Like humans, the animal kingdom has an A list of successful screen stars and wildlife documentaries have a tendency to group these feral thespians into three distinct roles. ‘The Good’: Meerkats, rabbits and the like whose appearance and lifestyle equal fun for all the family. ‘The Bad’: Sharks, tigers and other predators who are simultaneously enigmatic and dangerous. And ‘The Ugly’: Box jellyfish, snakes and lethal insects-things that look unpleasant and also cause pain. This week however, footage emerges of a creature that chews up and spits out the hierarchy of animal TV and anything else that crosses its path, the deceptively named “Honey Badger.” Which looks like something you might buy in pet shop and give to children, but turns out to be one of the most violent and determined creatures ever to scuttle across the face of the earth.
According to the Guinness Book Of Records the Honey Badger is “the fiercest creature on the planet,” an animal whose habitat (African and Asian deserts) and behaviour (nocturnal mass-murderer) make it both tricky and somewhat unappealing to film. Thanks to the determined efforts of two filmmakers the absence of this devastating fur ball from our screens is at and end. But be warned, Snake Killers: Honey Badgers Of The Kalahari is nature as Quentin Tarantino might have imagined it. Nothing in the badger’s world-not even the badgers themselves-are safe from its remarkable ability to create havoc and cause harm.
Like a meter long skunk with the brain of a shark the Honey Badger’s metabolism compels it to eat constantly and live on the run. Its diet is admirably inclusive ranging from insects to its own young. If an animal is too big to eat then the badger will fight it anyway, indeed it is this almost supernatural tenacity that compels you respect it, as well as yielding some of the most spectacular sequences in the film.
Five foot long cobra sleeping in the top of tree? No problem, the badger scoots up and bites its head off (they eat all their prey head first-purely for dramatic effect it seems to me.) Lethal puff adder chomping away on a gerbil? The badger rips the gerbil out of the snake’s mouth then kills the snake and eats that as well. Picturesque burrow of baby desert foxes? Don’t make me spell it out, but put it this way, they don’t last long.

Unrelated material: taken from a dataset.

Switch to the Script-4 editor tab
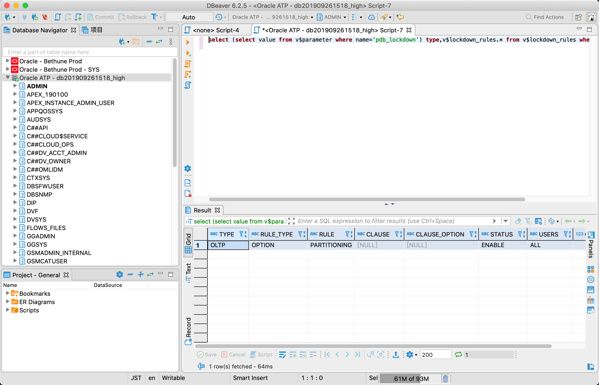This screenshot has width=599, height=385. (x=216, y=30)
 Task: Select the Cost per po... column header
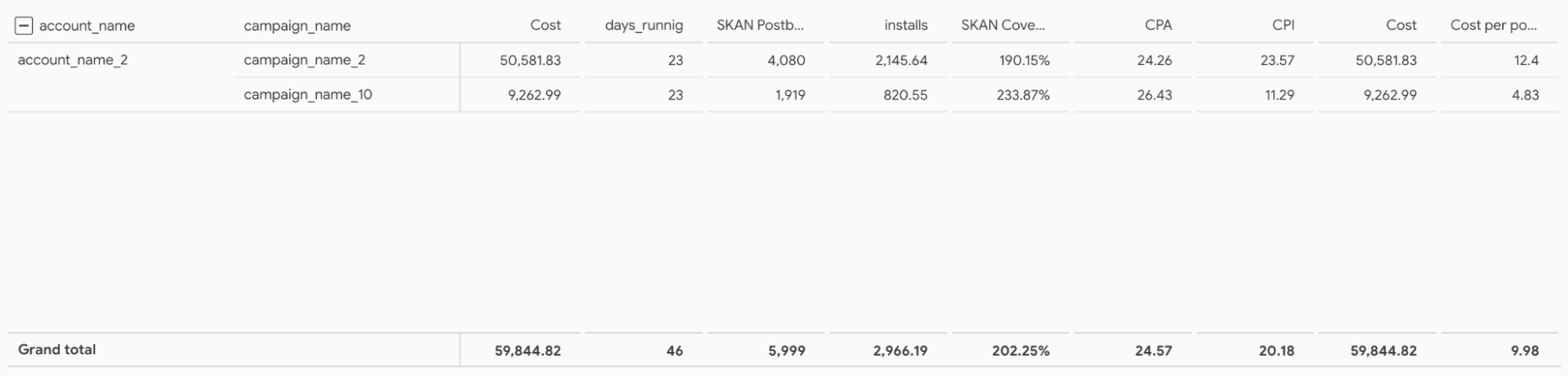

When an ailing badger is attacked by a full size leopard it takes the leopard over an hour to finish it off. When one is bitten in the face by a snake that can kill a man, it just lies down for a while and sleeps it off. When adult badgers meet eat other they fight like angry drunks. The only thing that can lay this enigma low is a hive of African bees (these things love honey) though it takes over a hundred stings before the badger even slows down. Word is that when they do attack primates they like to start the fighting with a vicious bit to the groin. So should you find yourself in the Kalahari don’t bring honey and sleep with one eye open. By the looks of this you’d have a job to stop one, even if you had a gun.